● **Your assignment**: Where an entry contains a picture, omit the picture and repeat the rest exactly.

[Stored data entries]

►

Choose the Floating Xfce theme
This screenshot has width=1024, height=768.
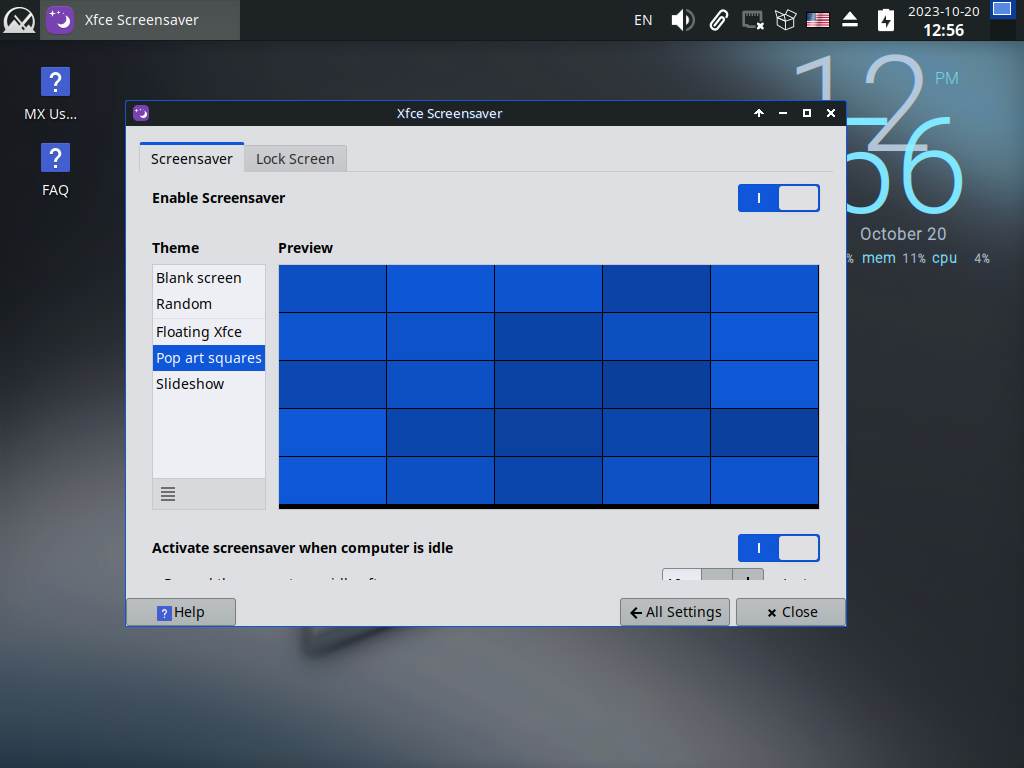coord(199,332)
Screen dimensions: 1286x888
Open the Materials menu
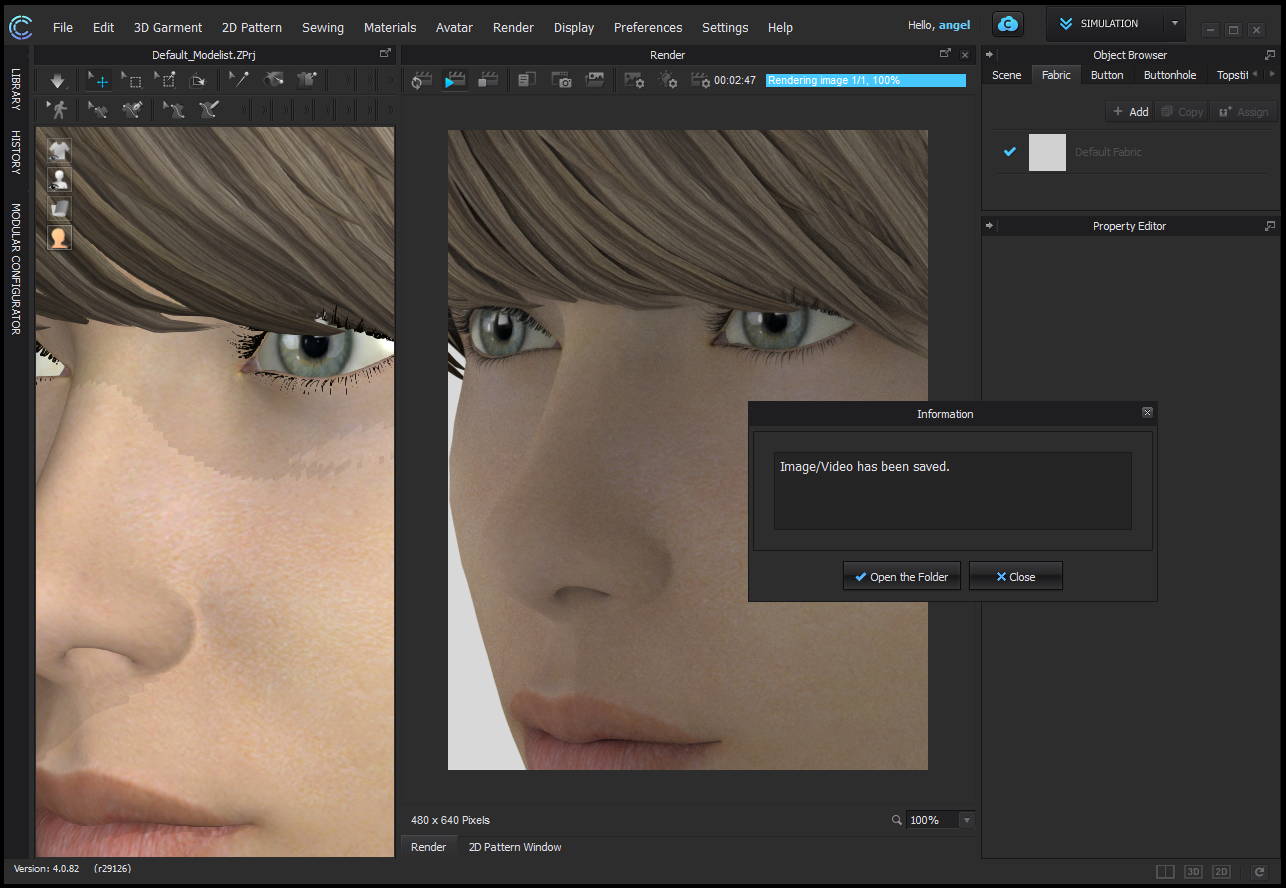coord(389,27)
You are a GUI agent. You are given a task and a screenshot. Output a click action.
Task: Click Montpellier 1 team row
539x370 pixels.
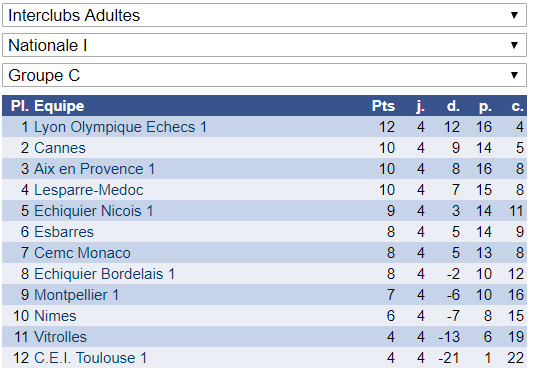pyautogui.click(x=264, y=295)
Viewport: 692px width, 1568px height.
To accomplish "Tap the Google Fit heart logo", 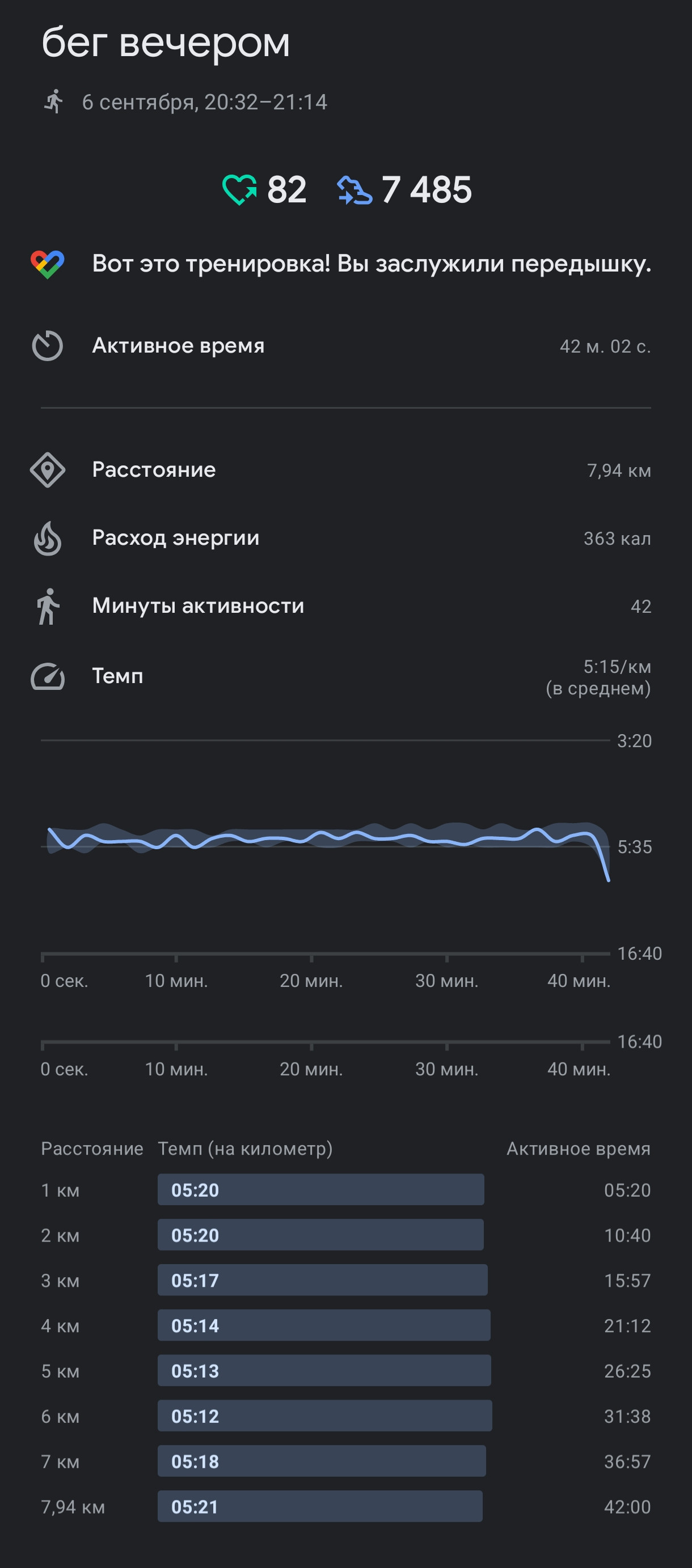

◄

● **Response below**:
Choose the Floating Xfce theme
This screenshot has width=1024, height=768.
coord(199,332)
Screen dimensions: 1286x888
Open the Materials menu
coord(389,27)
You are a GUI agent. You are given a task and a screenshot. Output a click action.
Task: Click Montpellier 1 team row
539x370 pixels.
pyautogui.click(x=264, y=295)
Viewport: 692px width, 1568px height.
To accomplish "Tap the Google Fit heart logo", 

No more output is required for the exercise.